Vanessa Wyche, director of the Johnson Space Center, gave the keynote address at this year's State of Space event. Screenshot via houston.org

Is the Space City poised to continue its reign as an innovative hub for space exploration? All signs point to yes, according to a group of experts.

The Greater Houston Partnership hosted its annual State of Space this week. The virtual event featured a keynote address from Vanessa Wyche, director of NASA Johnson Space Center, and a panel moderated by David Alexander, chair of aerospace and aviation committee at the GHP and the director of the Rice Space Institute.

The conversations focused on the space innovation activity happening in Houston, as well as an update on the industry as a whole has space commercialization continues to develop. All the speakers addressed how Houston has what it takes to remain a hub for the sector.

"The future looks very bright for Houston that we will remain a leader in Houston spaceflight," Wyche says in her address.

Here are a few other memorable moments from the event.

"Houston, I feel, is poised to be a leader. We have led in human space flight, and we will a leader in commercialization."

— Wyche says in her keynote address, which gave a thorough overview of what all NASA is working on at JSC. She calls out specifically how startups are a driving force in commercialization. JSC is working with local accelerator programs at The Ion and MassChallenge.

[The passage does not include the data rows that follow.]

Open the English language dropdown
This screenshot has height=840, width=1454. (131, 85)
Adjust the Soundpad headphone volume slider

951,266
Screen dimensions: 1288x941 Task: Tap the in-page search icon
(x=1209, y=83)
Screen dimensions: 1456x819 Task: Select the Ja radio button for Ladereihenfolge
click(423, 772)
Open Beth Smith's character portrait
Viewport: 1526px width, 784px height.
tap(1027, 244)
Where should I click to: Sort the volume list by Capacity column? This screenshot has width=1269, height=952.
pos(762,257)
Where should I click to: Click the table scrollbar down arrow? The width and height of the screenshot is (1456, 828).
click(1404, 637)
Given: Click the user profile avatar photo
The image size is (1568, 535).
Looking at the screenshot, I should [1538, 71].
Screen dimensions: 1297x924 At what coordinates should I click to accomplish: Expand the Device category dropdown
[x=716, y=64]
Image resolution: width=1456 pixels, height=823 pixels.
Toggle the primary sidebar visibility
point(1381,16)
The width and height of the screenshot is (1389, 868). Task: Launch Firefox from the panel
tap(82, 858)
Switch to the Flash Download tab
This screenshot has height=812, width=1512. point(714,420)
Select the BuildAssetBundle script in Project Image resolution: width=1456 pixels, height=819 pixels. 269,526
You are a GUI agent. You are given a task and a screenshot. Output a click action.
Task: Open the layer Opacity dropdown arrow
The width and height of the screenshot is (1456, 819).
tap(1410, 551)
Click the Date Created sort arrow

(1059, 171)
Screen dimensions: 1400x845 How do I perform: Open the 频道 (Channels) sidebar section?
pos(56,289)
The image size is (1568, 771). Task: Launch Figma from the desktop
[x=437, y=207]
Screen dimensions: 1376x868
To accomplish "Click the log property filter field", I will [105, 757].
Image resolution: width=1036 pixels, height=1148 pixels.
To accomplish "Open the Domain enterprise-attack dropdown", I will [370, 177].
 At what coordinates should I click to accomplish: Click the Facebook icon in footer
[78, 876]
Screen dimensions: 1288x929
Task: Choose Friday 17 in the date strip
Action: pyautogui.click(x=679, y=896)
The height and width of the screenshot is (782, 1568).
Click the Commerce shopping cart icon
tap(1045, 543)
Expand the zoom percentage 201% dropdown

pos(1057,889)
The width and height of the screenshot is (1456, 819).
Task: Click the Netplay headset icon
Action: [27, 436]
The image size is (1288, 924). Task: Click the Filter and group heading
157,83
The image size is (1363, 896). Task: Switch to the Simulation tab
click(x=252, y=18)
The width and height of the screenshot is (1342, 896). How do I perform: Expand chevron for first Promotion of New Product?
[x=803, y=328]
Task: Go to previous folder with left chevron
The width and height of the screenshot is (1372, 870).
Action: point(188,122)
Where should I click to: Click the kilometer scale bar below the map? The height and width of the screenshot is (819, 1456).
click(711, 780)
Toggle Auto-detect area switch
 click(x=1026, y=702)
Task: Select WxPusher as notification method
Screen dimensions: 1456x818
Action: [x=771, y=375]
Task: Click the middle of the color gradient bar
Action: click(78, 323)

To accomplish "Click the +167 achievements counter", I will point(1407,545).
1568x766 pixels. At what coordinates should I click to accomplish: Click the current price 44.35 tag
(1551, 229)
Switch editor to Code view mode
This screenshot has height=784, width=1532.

"These startups help us to connect to tomorrow's space innovation leaders, and gives our team the opportunity to mentor these entrepreneurs as we work to advance both our scientific and technical knowledge," she says.

"The ability to have a place where government, academia, and industry can come together and share ideas and innovation is incredibly powerful."

​— Steve Altemus, president and CEO of Intuitive Machines LLC, specifically talking about the Houston Spaceport, where Intuitive Machines has signed on as a tenant. Altemus adds that a major key to leading space commercialization is a trained workforce, which the spaceport is focused on cultivating.

"We shouldn't discount the character that Houston has from the standpoint as a great place to build a business."

— Tim Kopra, vice president of robotics and space at MDA Ltd., says, adding that Houston is a big city that feels like a small town. "We need to incentivize companies to come and stay," he says.

"Great cities — like great companies — understand that if you're still, you're probably moving backwards. ... I think Houston gets it in that regard."

— Todd May, senior vice president of science and space at KBR, says, adding that Houston realizes it needs to be on the offensive side to bring innovation to the game, positioning the city very well for the future.